14 mars, 2026

Leçon 58 ISSI. Empathie de l'Infirmière


  

LEÇON 58 : L’Empathie de l’Infirmière

1. LA SITUATION

Maman Kapinga vient d'apprendre qu'elle doit être opérée demain. Elle est assise sur son lit, les yeux fixés au sol, et elle ne mange pas son plateau. Julie, l'élève infirmière, entre dans la chambre.

  • Si Julie reste indifférente, elle dira : « Maman, mangez vite, je dois reprendre le plateau. »
  • Si Julie fait preuve de sympathie (elle souffre trop avec elle), elle va s'asseoir et pleurer avec la patiente, oubliant de faire ses autres soins.
  • Si Julie utilise l'empathie, elle s'approche, pose une main sur l'épaule de la patiente et dit : « Je vois que vous êtes inquiète pour demain. Voulez-vous m'en parler ? »

2. THÈME DE RÉFLEXION

L'empathie : comprendre la souffrance de l'autre sans se laisser submerger par elle, pour mieux pouvoir soigner.

3. QUESTION À RÉPONDRE DANS LE CAHIER

Quelle est la différence entre "pleurer avec le patient" et "comprendre pourquoi le patient pleure" ?


4. EXPLICATIONS DU PROFESSEUR

A. Qu'est-ce que l'empathie ?

L'empathie, c'est comme mettre les chaussures de l'autre pour comprendre son chemin, tout en sachant que ce ne sont pas nos chaussures.

  • C'est la capacité de reconnaître l'émotion du patient (peur, colère, tristesse).
  • Ce n'est pas un simple sentiment, c'est une décision du "cœur" (le vouloir) de se rendre présent à l'autre. En comprenant ce que ressent le patient, on peut mieux adapter nos paroles et nos gestes.

B. La juste distance : ne pas se noyer

L'infirmière doit rester un "pont" solide.

  • Si vous souffrez exactement comme le patient, vous devenez aussi faible que lui.
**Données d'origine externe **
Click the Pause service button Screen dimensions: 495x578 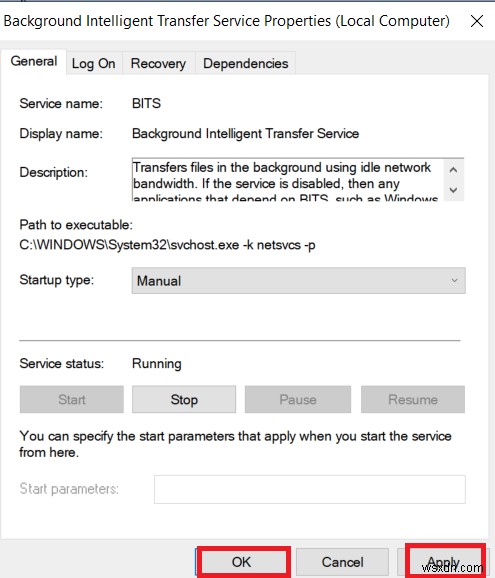(x=298, y=400)
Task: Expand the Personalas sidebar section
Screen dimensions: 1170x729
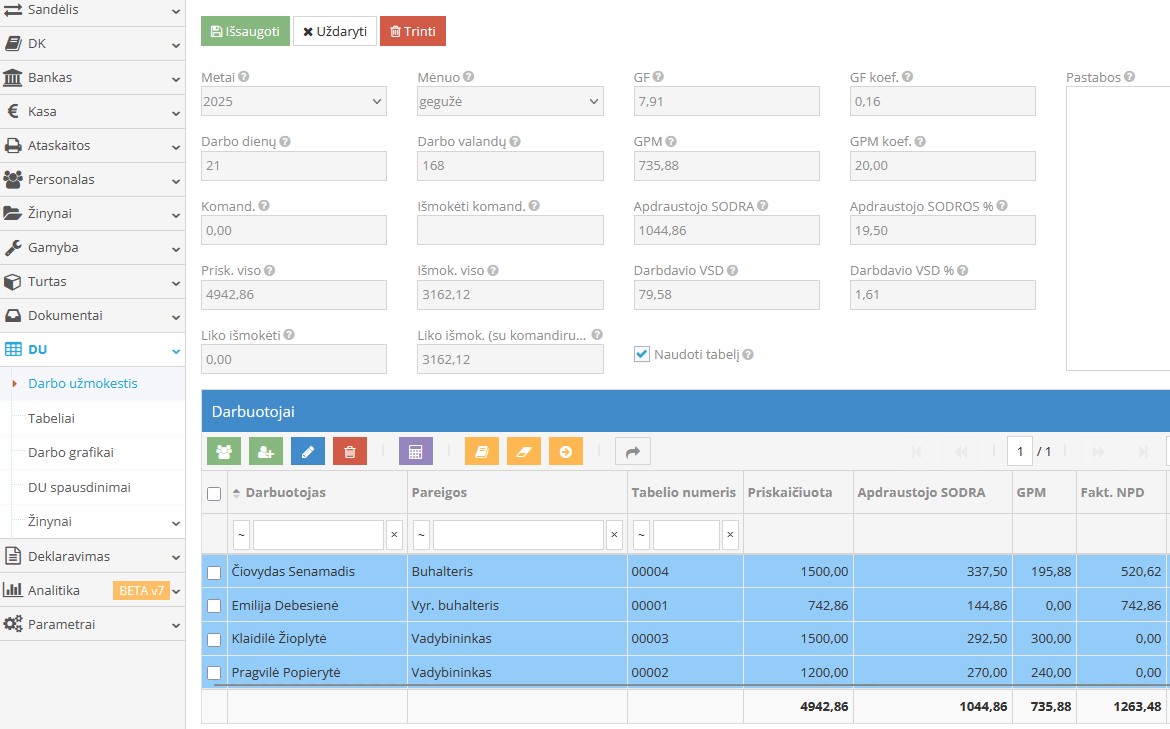Action: 92,180
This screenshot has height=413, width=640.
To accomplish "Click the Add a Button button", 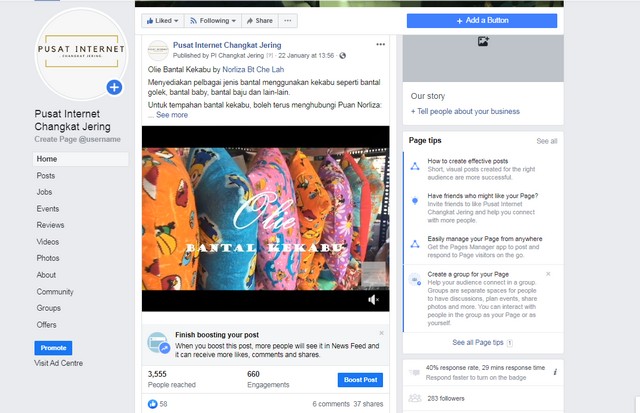I will [x=482, y=20].
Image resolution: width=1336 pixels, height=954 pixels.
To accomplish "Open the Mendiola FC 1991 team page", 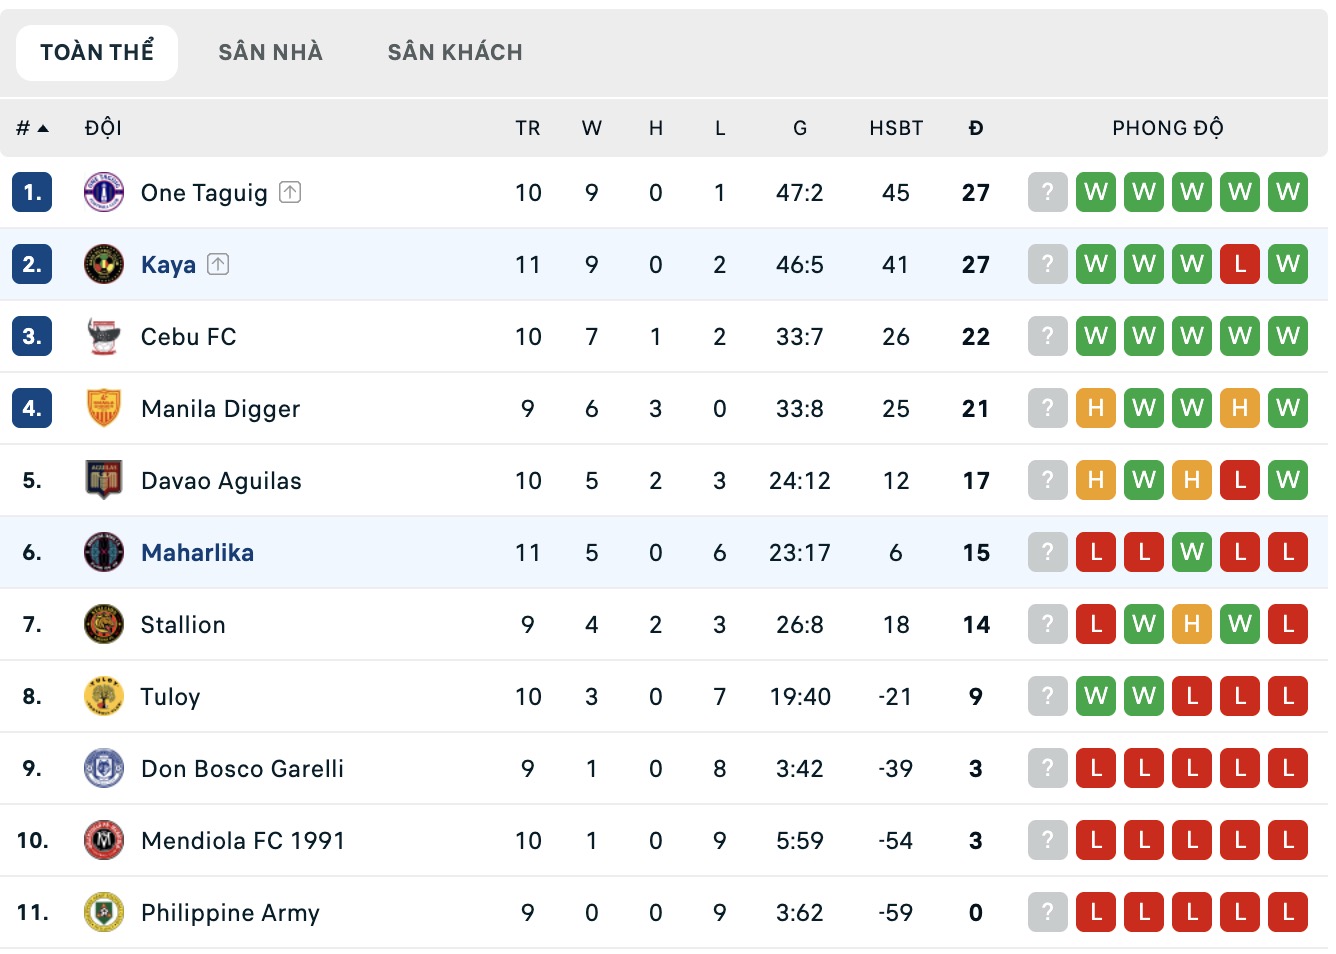I will point(242,840).
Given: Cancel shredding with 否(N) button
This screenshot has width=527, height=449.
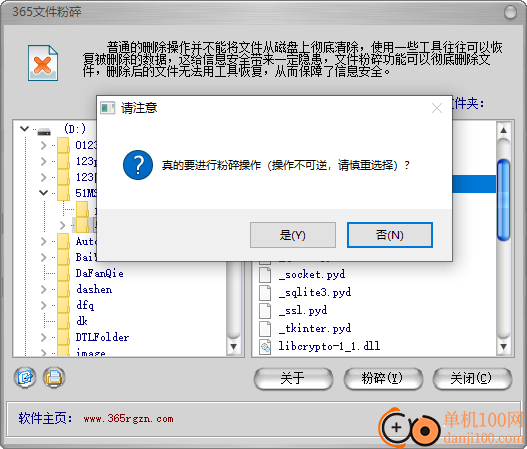Looking at the screenshot, I should tap(390, 235).
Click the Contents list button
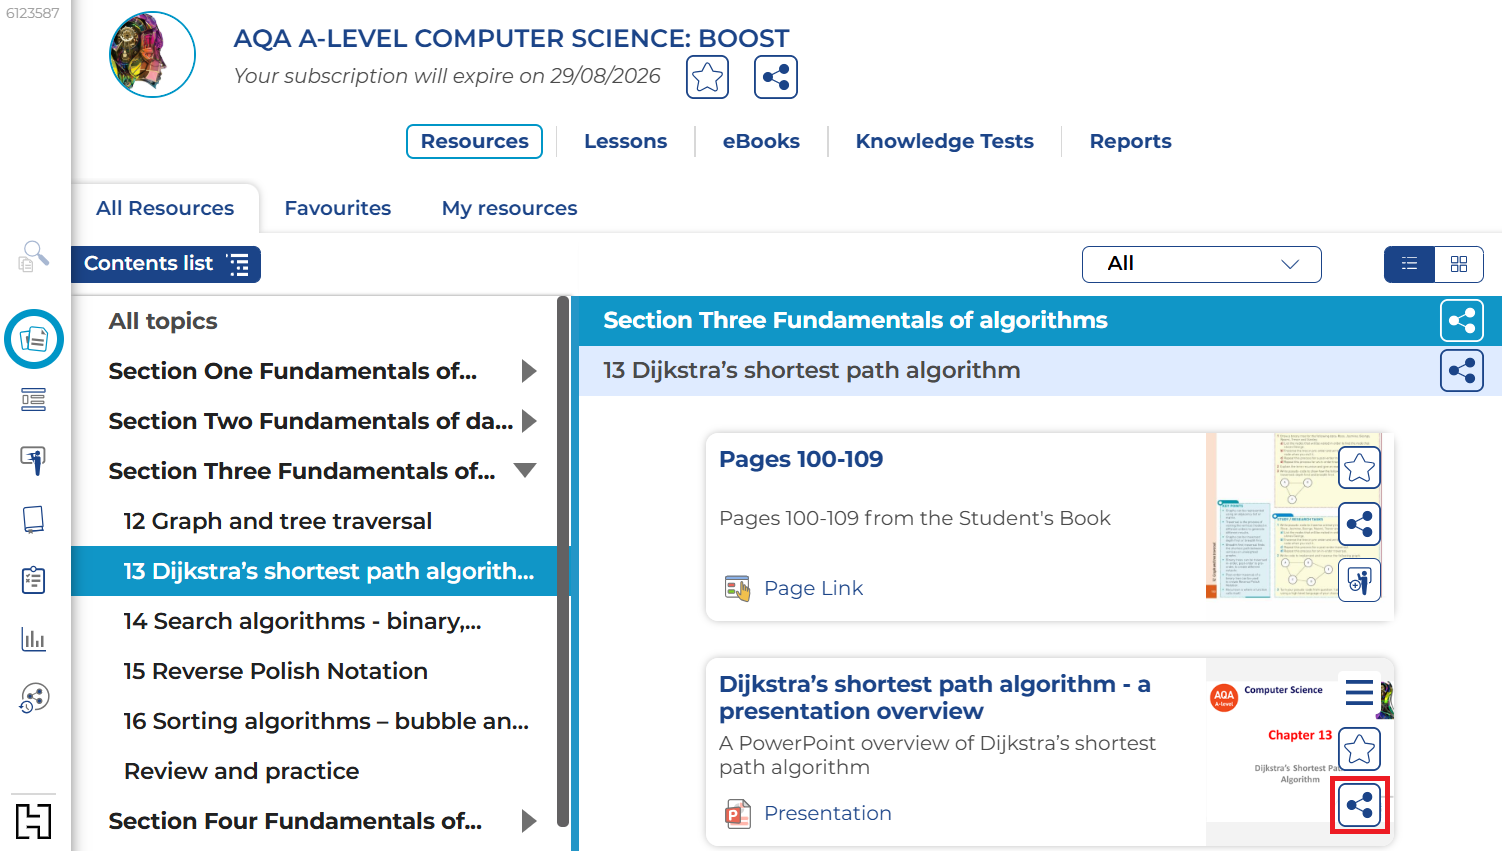The height and width of the screenshot is (851, 1502). (166, 264)
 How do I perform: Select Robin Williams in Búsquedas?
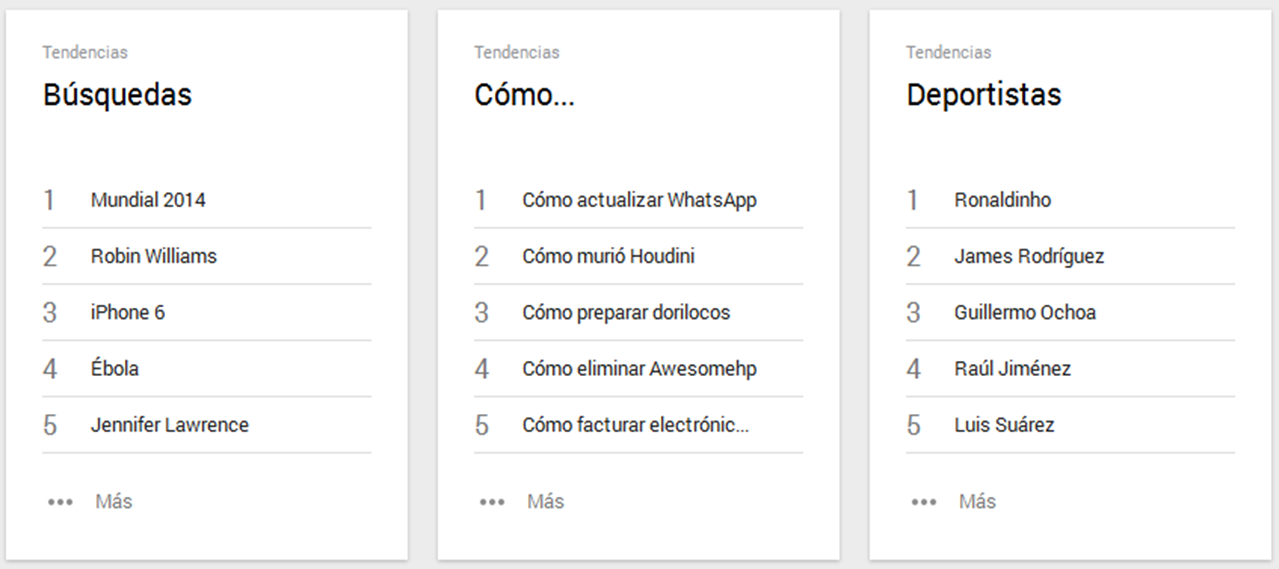[x=154, y=256]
Vous ne pouvez plus l'aider.
  • L'empathie permet de rester professionnelle : on comprend la douleur, mais on garde la tête froide pour agir. C'est ce qui permet de rester sereine même dans les situations difficiles. On ne prend pas le malheur du patient sur ses propres épaules, on l'aide à le porter.

C. L'empathie se voit dans les petits gestes

L'empathie transforme la technique en un soin réel.

  • Ce n'est pas seulement faire un beau discours. C'est baisser le ton de sa voix quand un patient a mal à la tête, c'est expliquer un soin avant de le faire pour diminuer la peur, c'est remarquer qu'un patient a soif sans qu'il le demande.
  • C'est cette attention qui crée une relation de confiance. Sans cette confiance, le médicament soigne le corps, mais l'infirmière ne soigne pas la personne.

5. TROIS RÉSOLUTIONS PRATIQUES

  1. Observer : Avant de parler à un patient, regarder son visage et sa posture pour essayer de deviner son émotion (est-il calme, tendu, triste ?).
  2. Valider : Utiliser une phrase simple pour montrer que l'on a compris : « Je vois que ce soin est difficile pour vous, on va y aller doucement. »
  3. Se ressourcer : À la fin de la journée, confier à Dieu toutes les émotions reçues pour garder un cœur frais et disponible pour le lendemain (prière de l'infirmière).